-- START OF RECORDS --

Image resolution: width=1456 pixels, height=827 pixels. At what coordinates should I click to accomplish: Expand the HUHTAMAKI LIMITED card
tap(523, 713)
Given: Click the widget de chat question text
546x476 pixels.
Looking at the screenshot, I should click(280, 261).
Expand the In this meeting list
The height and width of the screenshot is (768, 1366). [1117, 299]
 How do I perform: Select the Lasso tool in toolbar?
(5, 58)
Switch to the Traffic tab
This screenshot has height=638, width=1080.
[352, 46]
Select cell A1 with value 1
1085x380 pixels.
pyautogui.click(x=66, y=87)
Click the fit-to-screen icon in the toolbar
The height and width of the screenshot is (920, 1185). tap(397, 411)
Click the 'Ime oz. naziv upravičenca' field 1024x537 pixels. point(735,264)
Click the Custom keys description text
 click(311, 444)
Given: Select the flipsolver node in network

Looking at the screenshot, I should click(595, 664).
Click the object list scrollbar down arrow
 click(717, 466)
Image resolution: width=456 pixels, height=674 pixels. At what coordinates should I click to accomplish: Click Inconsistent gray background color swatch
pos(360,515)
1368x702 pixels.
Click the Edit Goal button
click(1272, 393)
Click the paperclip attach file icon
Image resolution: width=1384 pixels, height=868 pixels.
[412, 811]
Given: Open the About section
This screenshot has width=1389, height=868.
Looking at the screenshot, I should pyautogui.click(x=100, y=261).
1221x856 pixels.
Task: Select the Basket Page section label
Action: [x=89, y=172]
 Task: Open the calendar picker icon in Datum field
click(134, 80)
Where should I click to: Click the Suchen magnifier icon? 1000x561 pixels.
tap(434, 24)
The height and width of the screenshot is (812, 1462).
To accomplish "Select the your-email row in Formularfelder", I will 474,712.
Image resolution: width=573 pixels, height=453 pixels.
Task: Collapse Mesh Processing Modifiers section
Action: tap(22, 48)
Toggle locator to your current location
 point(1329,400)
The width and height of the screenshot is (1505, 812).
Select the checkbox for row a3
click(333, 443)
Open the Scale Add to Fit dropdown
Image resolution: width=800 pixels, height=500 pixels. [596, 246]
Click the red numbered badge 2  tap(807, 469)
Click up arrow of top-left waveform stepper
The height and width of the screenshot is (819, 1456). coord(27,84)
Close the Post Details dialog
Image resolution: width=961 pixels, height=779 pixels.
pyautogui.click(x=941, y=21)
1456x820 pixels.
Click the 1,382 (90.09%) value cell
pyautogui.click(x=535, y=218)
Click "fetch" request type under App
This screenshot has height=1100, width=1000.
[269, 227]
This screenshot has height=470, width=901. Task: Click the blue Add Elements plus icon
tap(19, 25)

-- END OF RECORDS --

TASK DESCRIPTION:
Reproduce each of the items above verbatim, in their original order.

TASK RESULT:
Image resolution: width=1456 pixels, height=827 pixels. At what coordinates should I click to accomplish: Expand the HUHTAMAKI LIMITED card
tap(523, 713)
Given: Click the widget de chat question text
546x476 pixels.
Looking at the screenshot, I should click(280, 261).
Expand the In this meeting list
The height and width of the screenshot is (768, 1366). [1117, 299]
 How do I perform: Select the Lasso tool in toolbar?
(5, 58)
Switch to the Traffic tab
This screenshot has height=638, width=1080.
[352, 46]
Select cell A1 with value 1
1085x380 pixels.
pyautogui.click(x=66, y=87)
Click the fit-to-screen icon in the toolbar
The height and width of the screenshot is (920, 1185). tap(397, 411)
Click the 'Ime oz. naziv upravičenca' field 1024x537 pixels. point(735,264)
Click the Custom keys description text
 click(311, 444)
Given: Select the flipsolver node in network

Looking at the screenshot, I should click(595, 664).
Click the object list scrollbar down arrow
 click(717, 466)
Image resolution: width=456 pixels, height=674 pixels. At what coordinates should I click to accomplish: Click Inconsistent gray background color swatch
pos(360,515)
1368x702 pixels.
Click the Edit Goal button
click(1272, 393)
Click the paperclip attach file icon
Image resolution: width=1384 pixels, height=868 pixels.
[412, 811]
Given: Open the About section
This screenshot has width=1389, height=868.
Looking at the screenshot, I should pyautogui.click(x=100, y=261).
1221x856 pixels.
Task: Select the Basket Page section label
Action: [x=89, y=172]
 Task: Open the calendar picker icon in Datum field
click(134, 80)
Where should I click to: Click the Suchen magnifier icon? 1000x561 pixels.
tap(434, 24)
The height and width of the screenshot is (812, 1462).
To accomplish "Select the your-email row in Formularfelder", I will 474,712.
Image resolution: width=573 pixels, height=453 pixels.
Task: Collapse Mesh Processing Modifiers section
Action: tap(22, 48)
Toggle locator to your current location
 point(1329,400)
The width and height of the screenshot is (1505, 812).
Select the checkbox for row a3
click(333, 443)
Open the Scale Add to Fit dropdown
Image resolution: width=800 pixels, height=500 pixels. [596, 246]
Click the red numbered badge 2  tap(807, 469)
Click up arrow of top-left waveform stepper
The height and width of the screenshot is (819, 1456). coord(27,84)
Close the Post Details dialog
Image resolution: width=961 pixels, height=779 pixels.
pyautogui.click(x=941, y=21)
1456x820 pixels.
Click the 1,382 (90.09%) value cell
pyautogui.click(x=535, y=218)
Click "fetch" request type under App
This screenshot has height=1100, width=1000.
[269, 227]
This screenshot has height=470, width=901. Task: Click the blue Add Elements plus icon
tap(19, 25)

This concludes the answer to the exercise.